Remember when you were little and you first looked through the kaleidoscope? You might have wondered if you were doing it right. Maybe you didn’t see the appeal right off the bat and played with it for a moment only to discard it and realize later that you had the source of endless magical awe and delight within that rinky-dink cardboard tube of plastic colored chips and a mirror.
I still have moments of realizing I’m looking at things the wrong way round. That I’ve been missing out on joyous whimsy just by looking through the proverbial kaleidoscope in my grasp. The view of the world my children happen to possess. So often it can be maddening and seem impossible to slow down enough to see things from their perspective yet when I force myself to do so I rarely regret the decision.
It was one of those moments that I realized that staring at traffic isn’t half bad.
It was one of the last times we ever attempted to do a family outing together as a group. We’ve since realized that splitting up into separate groups is not only easier but seems to accommodate everyone so that the outing is enjoyable as opposed to surviving an undertaking. In truth, there’s only so many simultaneous meltdowns I can handle at once and I’m outnumbered. We all have to take turns being crazy around here and it’s never my turn.
It was at such a family outing that Owen had melted down and I offered to leave the museum exhibit so that my respective nerds could continue to play with the robots. We sat in silence next to each other on the bench. I offered what I could to help calm Owen down but he kept shifting down the bench away from me and I was afraid he would bolt into the busy crowd just down the stairs. Always a fear with someone on the spectrum who has a tendency to wander off. (And by wander I mean sprint headlong with no plan as to where he’s going and refuses to respond to his name or warnings of his imminent danger, see “elopement”.)
He scooted once more as a woman stepped sideways as she read the display plaques for an exhibit mounted across the walkway from us. The board was mostly translucent with images sporadically mounted but the view behind the display only partially interrupted. Owen had no interest in the logging history of Oregon or the earthquakes that have come and gone but the traffic of I-5 and the bridges we could see from our bench were as compelling as that exhibit was to the woman. Every step she took obscured his view. He was silently jockeying for position to view his traffic like a Mr. Bean episode.

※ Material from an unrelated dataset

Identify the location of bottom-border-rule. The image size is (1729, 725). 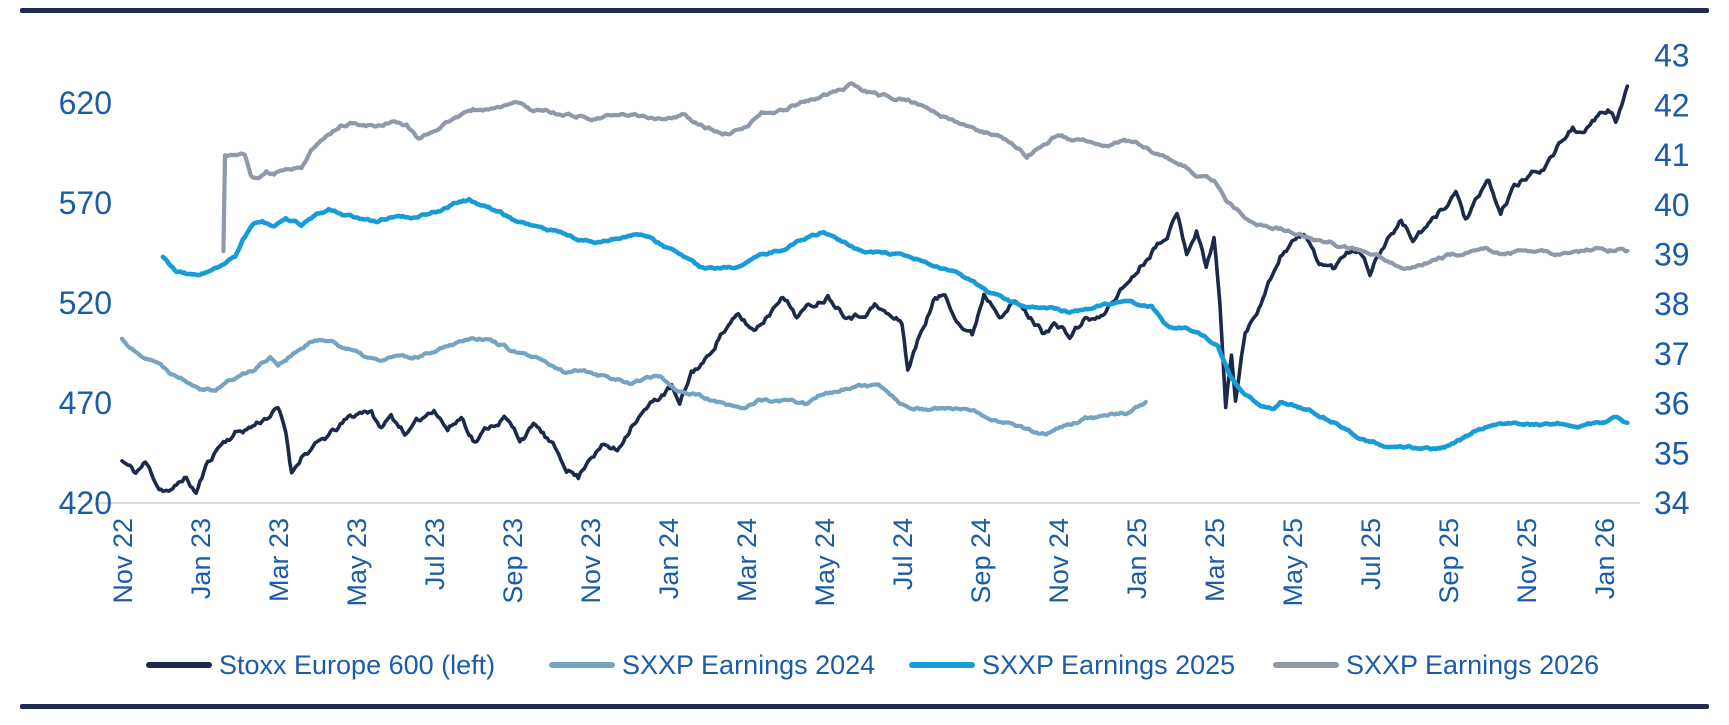
(864, 706). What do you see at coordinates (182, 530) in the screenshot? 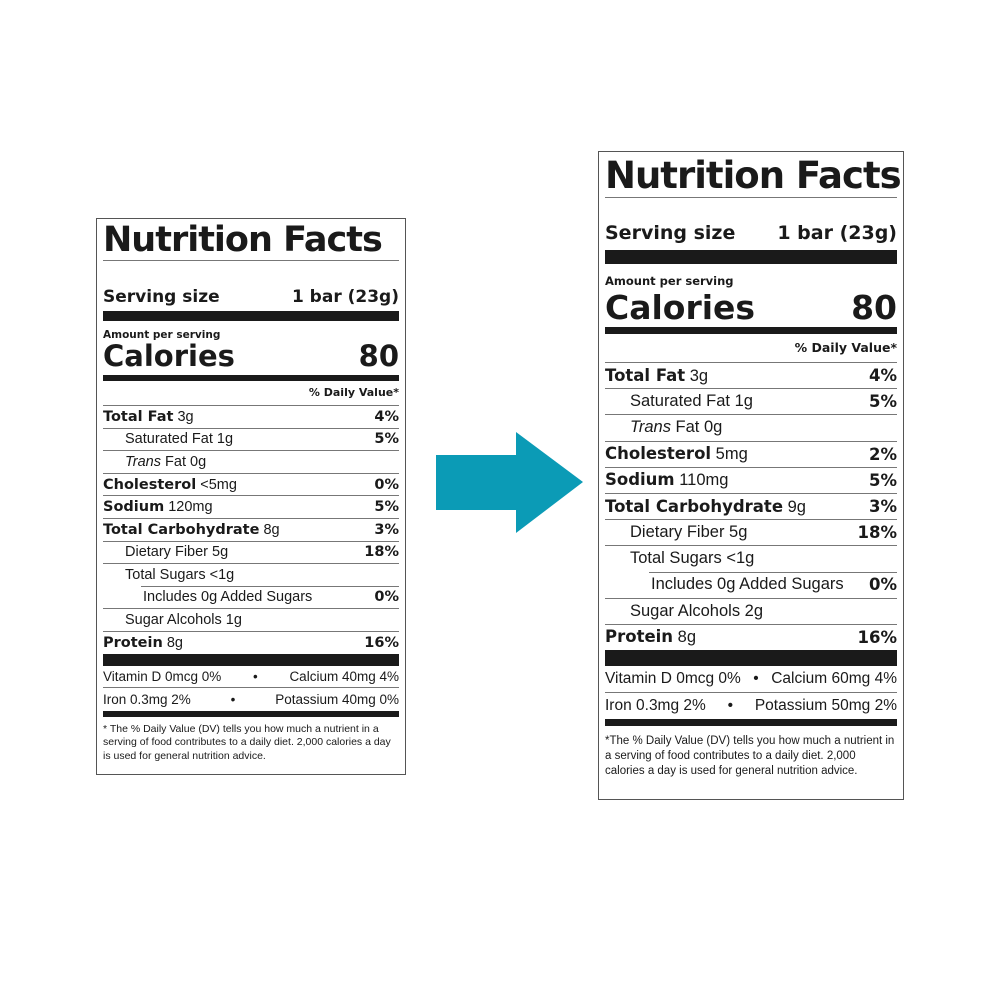
I see `nutrient-name: Total Carbohydrate` at bounding box center [182, 530].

I leaned down, pulled his headphones away, and quietly explained to him he could sit on my lap to see better or we could walk over to the window. He thrashed in confusion and frustration for a moment. I took his hand and walked him over and let him rest his head against the cool glass wall. He sighed. His shoulders relaxed. I played bodyguard and prevented people from pushing through or against him. He held my hand and started shouting out the trucks and sights that caught his eye. It’s his way of including me and I joined in to show I appreciated it but something wondrous happened. I started pointing ones out to him.
He spotted the colors and types of vehicles and I would point out the funny dog sticking its head out of the back of the car. The RV with the mismatched doors. The funny sign on the beer truck. The flow of the traffic was soothing. It became not all that unlike staring at waves.
He leaned against my leg and I stroked his hair. I knelt down next to him and he hugged me. In a small, weary voice, “I want to go home.”
We waited a few more minutes for his father and sister, loaded up, and headed out. It was the last time I took him to OMSI. I was looking through the wrong end of the kaleidoscope. He doesn’t want the loud, new, crowded exhibits or the cool play structures if it means dealing with crowds. He wants space, quiet, and room to explore on his own.
It’s difficult to find things for our family to do as a group so I’ve stopped trying, for now. I’m human though, it’s disappointing and frustrating. There’s moments where I think of something I’ve been wanting and waiting to do with them, show them, experience with them only to remember yet again that it’ll be too painful or overwhelming for them with their sensory issues. I guess it’s no different than a neurotypical parent disagreeing with their NT child over an interest. You like what you like.
I’ve learned to do outings with my kids one-on-one. If I let them come up with the ideas we all have a better time and the view can be surprisingly magical. So for my daughter it’s train rides, theatres, museums, parks when they’re not crowded, and quiet grown up restaurants. For Owen? It’s anything fast and sparsely populated whether he’s riding it or watching it from afar. I’m grateful they both like riding the train, amusement rides, but mostly that they share with me what they see.